Intelligenti secondo Cristo

Scritto da Francesco di Maria.

 

In questo mondo mi sono sentito sempre inadatto e inadeguato rispetto alle regole e alle logiche correnti del vivere civile: o troppo autoritarie e repressive o troppo licenziose e permissive, o troppo generiche ed astratte o troppo cavillose e speciose, sia in ambito familiare, sia in ambito scolastico, sia in ambito parrocchiale, sia in ambito universitario e professionale, sia in ambito sociale e politico. D’altra parte, da un punto di vista strettamente relazionale, mi sono spesso trovato in una condizione di disagio o di sofferenza: in particolare la parola amicizia per me, sin da quando ero ragazzo, è stata sempre una parola enigmatica, una parola bella da pronunciarsi ma assai difficile da viversi e da praticare. Sarà stato per la limitatezza delle mie esperienze personali e per una mia innata ritrosia caratteriale, ma non sono mai riuscito ad accettare di poter far parte di gruppi o di associazioni, ivi compresi quelli religiosi, a condizione di condividerne un certo cameratismo o comunitarismo epidermico e irriflessivo, un certo conformismo intellettuale magari condito da una buona dose di spiritualità dogmatica e velleitaria. Perché il più delle volte mi è capitato di sperimentare proprio situazioni di questo tipo. Mi sono sempre ritratto, non perché mi sia sentito più intelligente e più puro di altri, o spiritualmente più fertile, bensí perché esistenzialmente bisognoso di un’intelligenza mai ferma ma sempre in movimento seppur disciplinata, di una sensibilità non abitudinaria o standardizzata, di una spiritualità non passiva o rituale ma dinamica e capace di mettere in discussione stili di vita ritenuti normali.   
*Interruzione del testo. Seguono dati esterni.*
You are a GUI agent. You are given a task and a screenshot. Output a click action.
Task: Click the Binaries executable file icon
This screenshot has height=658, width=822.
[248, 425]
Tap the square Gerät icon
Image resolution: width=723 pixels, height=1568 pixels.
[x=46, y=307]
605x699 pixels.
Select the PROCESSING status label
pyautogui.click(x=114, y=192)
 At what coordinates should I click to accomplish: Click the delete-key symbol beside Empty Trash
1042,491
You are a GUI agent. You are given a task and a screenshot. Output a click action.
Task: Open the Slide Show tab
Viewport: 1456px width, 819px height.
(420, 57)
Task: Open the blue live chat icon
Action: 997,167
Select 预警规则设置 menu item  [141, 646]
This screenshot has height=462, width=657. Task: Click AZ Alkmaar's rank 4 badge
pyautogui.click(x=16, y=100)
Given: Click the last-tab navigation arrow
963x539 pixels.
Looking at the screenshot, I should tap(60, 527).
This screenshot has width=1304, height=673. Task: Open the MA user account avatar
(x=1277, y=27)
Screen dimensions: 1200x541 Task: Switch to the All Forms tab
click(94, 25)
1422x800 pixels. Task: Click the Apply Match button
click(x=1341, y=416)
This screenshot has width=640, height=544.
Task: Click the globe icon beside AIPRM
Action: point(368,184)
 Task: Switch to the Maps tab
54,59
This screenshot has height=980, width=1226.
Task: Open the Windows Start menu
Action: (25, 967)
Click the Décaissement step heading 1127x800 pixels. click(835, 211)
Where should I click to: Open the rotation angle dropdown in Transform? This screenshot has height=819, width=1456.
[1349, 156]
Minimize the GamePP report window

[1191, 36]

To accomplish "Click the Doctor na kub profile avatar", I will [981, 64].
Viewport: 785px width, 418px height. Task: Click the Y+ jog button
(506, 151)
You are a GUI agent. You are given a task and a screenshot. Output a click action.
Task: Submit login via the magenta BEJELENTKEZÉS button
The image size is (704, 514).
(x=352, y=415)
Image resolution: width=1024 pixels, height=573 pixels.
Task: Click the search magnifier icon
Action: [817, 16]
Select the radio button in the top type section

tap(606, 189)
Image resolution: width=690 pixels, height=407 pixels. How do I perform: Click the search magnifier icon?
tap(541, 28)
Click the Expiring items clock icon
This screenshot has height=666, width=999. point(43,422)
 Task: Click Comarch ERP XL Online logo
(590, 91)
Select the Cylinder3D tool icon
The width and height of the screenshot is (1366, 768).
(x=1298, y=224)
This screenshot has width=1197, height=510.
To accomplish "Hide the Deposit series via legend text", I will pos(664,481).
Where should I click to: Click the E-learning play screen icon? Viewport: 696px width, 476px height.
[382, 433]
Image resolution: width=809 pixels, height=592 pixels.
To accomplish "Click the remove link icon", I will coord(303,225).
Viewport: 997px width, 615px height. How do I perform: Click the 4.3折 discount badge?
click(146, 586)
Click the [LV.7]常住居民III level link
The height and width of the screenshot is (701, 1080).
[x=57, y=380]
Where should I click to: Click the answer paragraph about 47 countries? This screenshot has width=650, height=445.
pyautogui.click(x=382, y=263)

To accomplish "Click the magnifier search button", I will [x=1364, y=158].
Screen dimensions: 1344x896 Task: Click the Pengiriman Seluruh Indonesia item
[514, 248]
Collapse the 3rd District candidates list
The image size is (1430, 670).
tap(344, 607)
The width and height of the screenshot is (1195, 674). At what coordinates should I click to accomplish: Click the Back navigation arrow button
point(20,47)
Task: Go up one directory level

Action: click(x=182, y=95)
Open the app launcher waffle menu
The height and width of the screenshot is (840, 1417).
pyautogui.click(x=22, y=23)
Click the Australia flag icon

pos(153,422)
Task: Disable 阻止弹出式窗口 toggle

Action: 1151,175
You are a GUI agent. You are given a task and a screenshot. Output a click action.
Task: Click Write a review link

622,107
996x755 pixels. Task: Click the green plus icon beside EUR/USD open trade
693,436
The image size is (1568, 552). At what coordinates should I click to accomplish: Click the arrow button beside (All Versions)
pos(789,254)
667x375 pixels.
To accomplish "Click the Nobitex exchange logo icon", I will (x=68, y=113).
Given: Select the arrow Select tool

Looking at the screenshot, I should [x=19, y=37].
Probabilmente questo mio modo di sentire mi ha reso nel tempo, in una certa misura, presuntuoso o superbo: sono stato sempre molto critico verso modelli troppo unilaterali ed angusti di comportamento intellettuale e morale, verso “professori” improvvisati ed accademici poco credibili o inaffidabili, verso “specialisti” astrusi o colleghi liceali rozzi e dequalificati insopportabilmente fastidiosi e pesanti, verso presidi complessati e psicologicamente impettiti o verso “eccellenze” istituzionali più presunte che reali, e in generale verso quella ampia e variegata categoria di mediocri inconsapevoli che riescono a vivere solo di apparenza, di vanità, di falsità, di compromessi e di favori. Ma confesso che la mia insofferenza per una vita recitata, per virtù più ostentate che possedute, come per gli imbroglioni e i mistificatori di qualunque genere, l’ho sempre sentita essenzialmente come l’effetto di un semplice e irrefrenabile spirito di verità. Una volta, un collega di liceo, dopo aver ottenuto una cattedra universitaria in età abbastanza avanzata, in virtù di un paio di libricini oggettivamente privi di valore e di rilievo scientifico e soprattutto dopo alcuni decenni di servizievole pellegrinaggio presso il dipartimento universitario di un cattedratico campano, mi disse boriosamente, a me che non attribuivo alcun particolare valore ai titoli accademici in sé considerati, che potevo essere anche il miglior intellettuale del mondo ma che, se fossi rimasto isolato, sempre una nullità sarei stato. Gli risposi che si può essere accademici patentati ma che, se si è incompetenti, se si è delle nullità, sempre incompetenti e nullità si resta, mentre non è detto che chi è isolato oggi rispetto alla comunità scientifica debba restarlo per sempre rispetto a qualsivoglia comunità scientifica e che la sua opera sia destinata ad un eterno oblío.    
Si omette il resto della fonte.